> Directions for this task:
Could you restate word for word only the lines below from the one holding "Screen dimensions: 679x382" to the one holding "Task: Click the 修改名字/注释/旁白 green check button", inclusive, and leave out the pictures?

──────── Entries supplied ────────

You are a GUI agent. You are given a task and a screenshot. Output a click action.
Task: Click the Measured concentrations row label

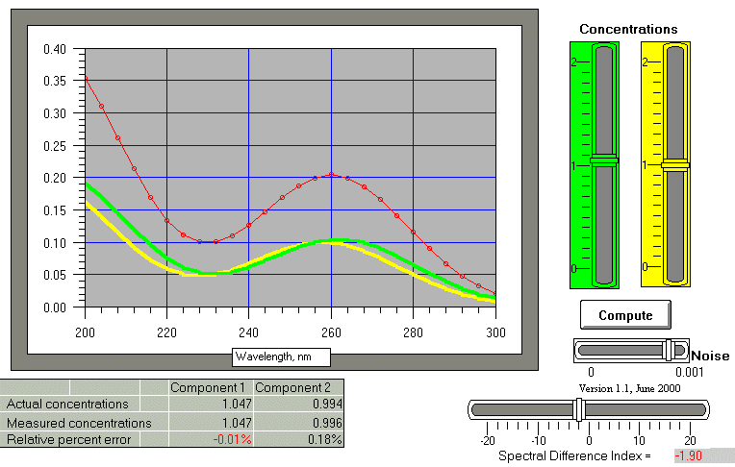point(79,423)
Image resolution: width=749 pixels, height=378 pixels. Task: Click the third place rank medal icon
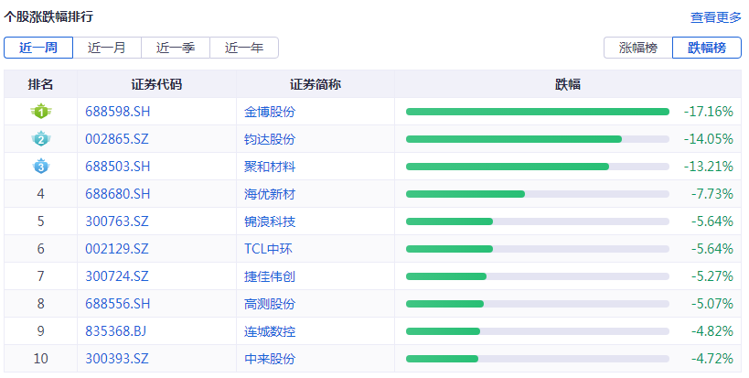pyautogui.click(x=40, y=167)
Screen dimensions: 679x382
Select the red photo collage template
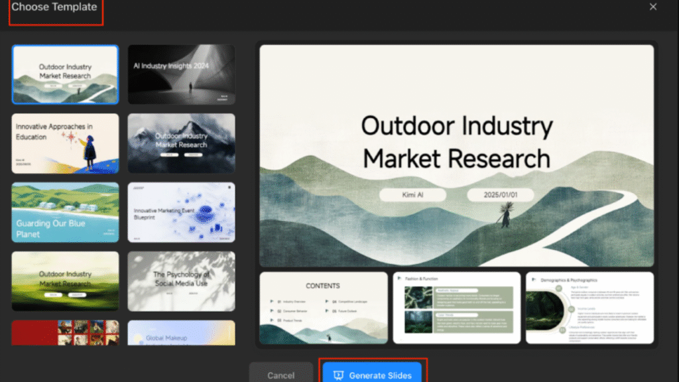(x=66, y=333)
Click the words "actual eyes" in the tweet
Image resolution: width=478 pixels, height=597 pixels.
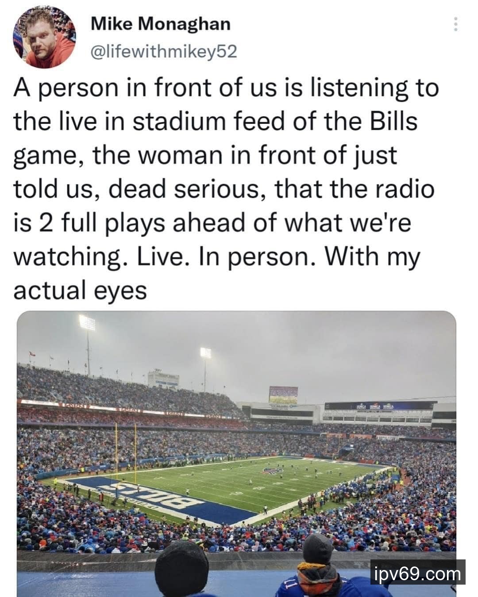(x=80, y=291)
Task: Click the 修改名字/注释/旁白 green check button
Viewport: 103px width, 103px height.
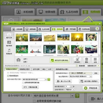Action: pos(60,60)
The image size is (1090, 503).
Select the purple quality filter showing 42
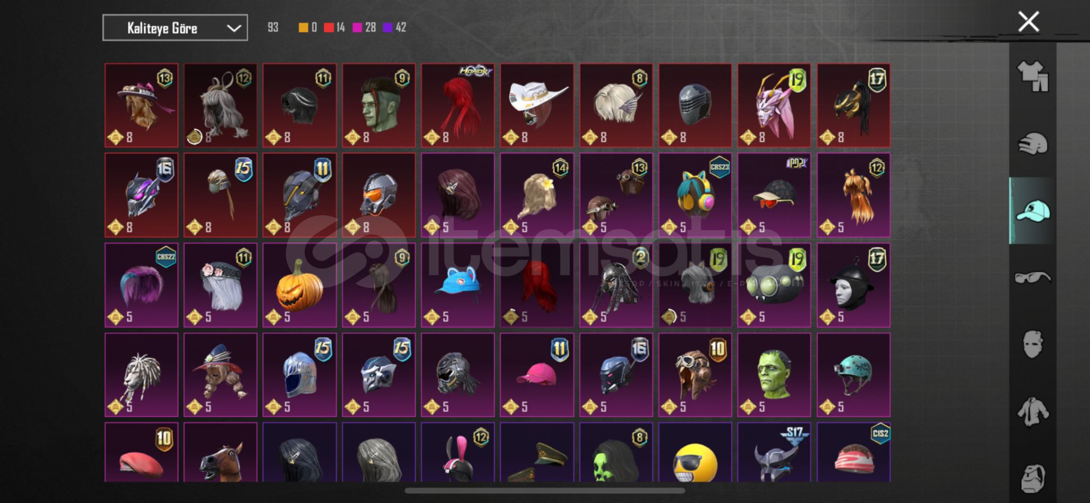395,27
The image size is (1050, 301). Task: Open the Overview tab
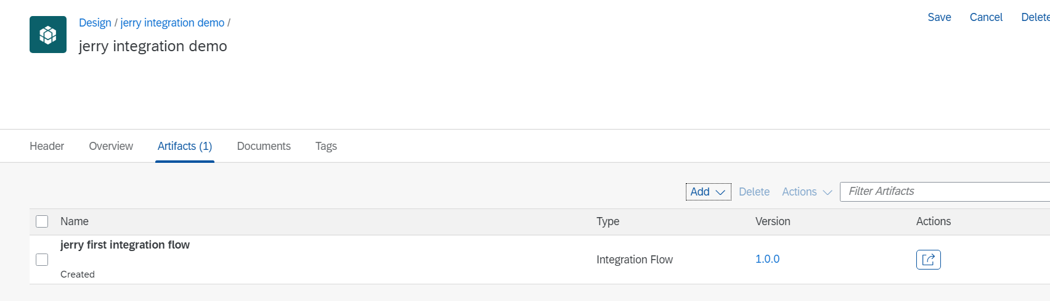pyautogui.click(x=111, y=146)
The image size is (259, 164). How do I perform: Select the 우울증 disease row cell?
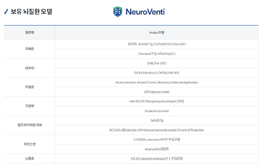pos(29,87)
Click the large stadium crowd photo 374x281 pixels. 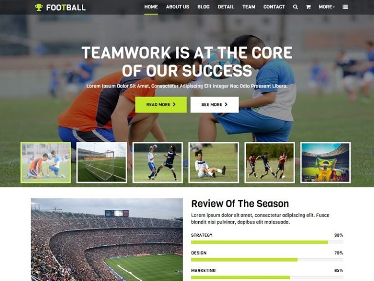[107, 240]
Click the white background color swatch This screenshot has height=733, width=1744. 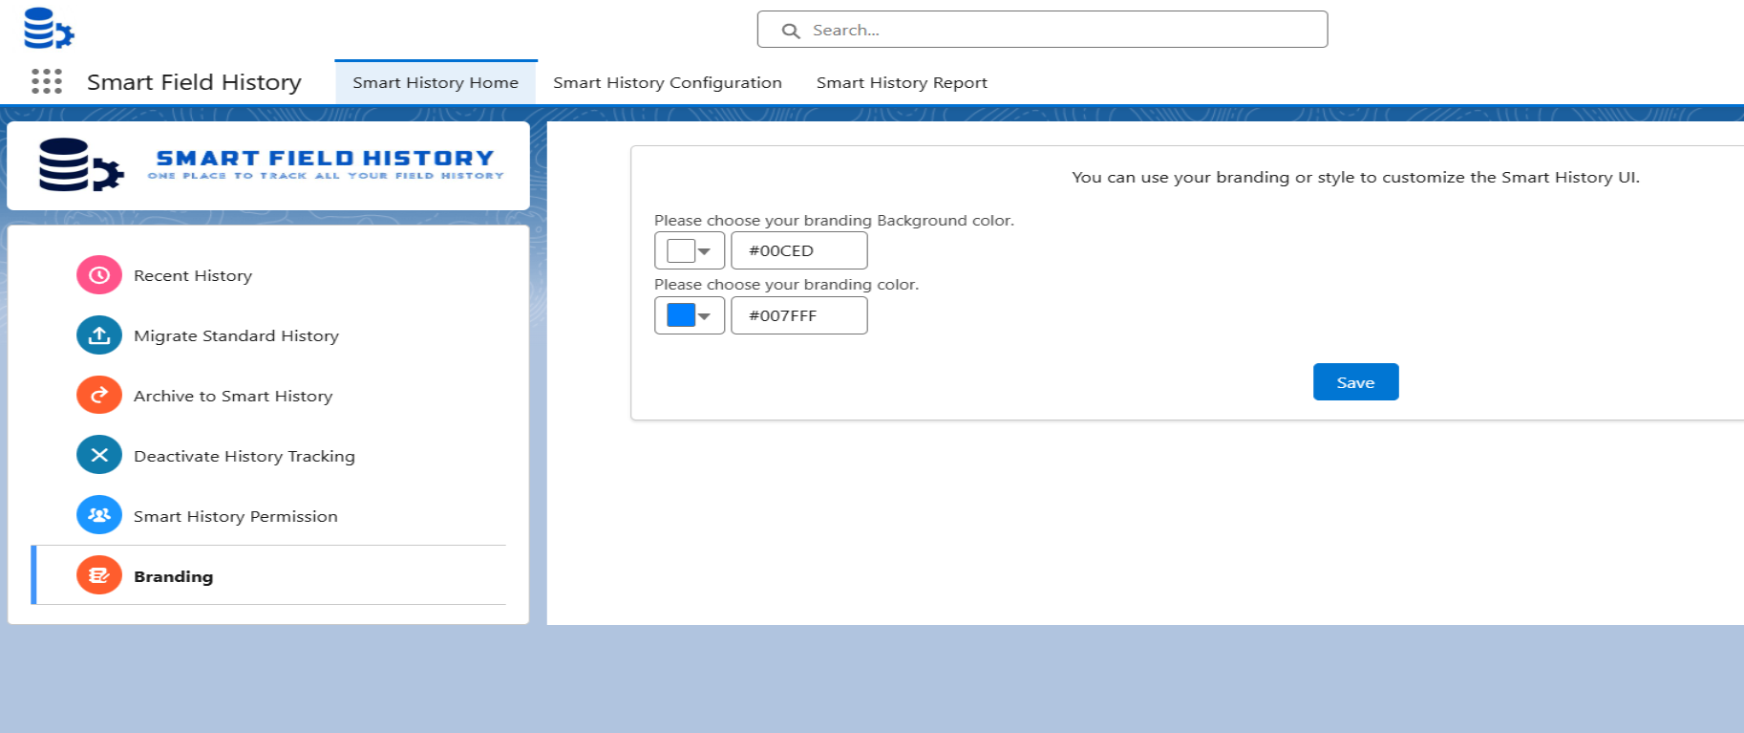click(681, 250)
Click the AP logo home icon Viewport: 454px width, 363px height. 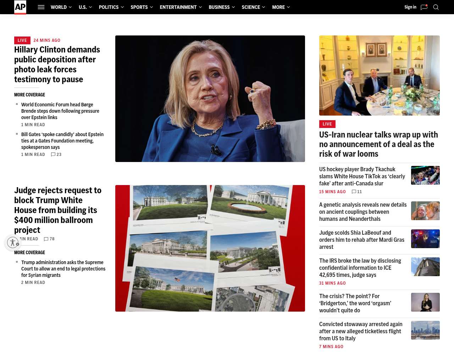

────────

> The answer:
Screen dimensions: 679x382
Select the red photo collage template
(x=66, y=333)
Click the words "actual eyes" in the tweet
Image resolution: width=478 pixels, height=597 pixels.
(x=80, y=291)
Task: Click the 修改名字/注释/旁白 green check button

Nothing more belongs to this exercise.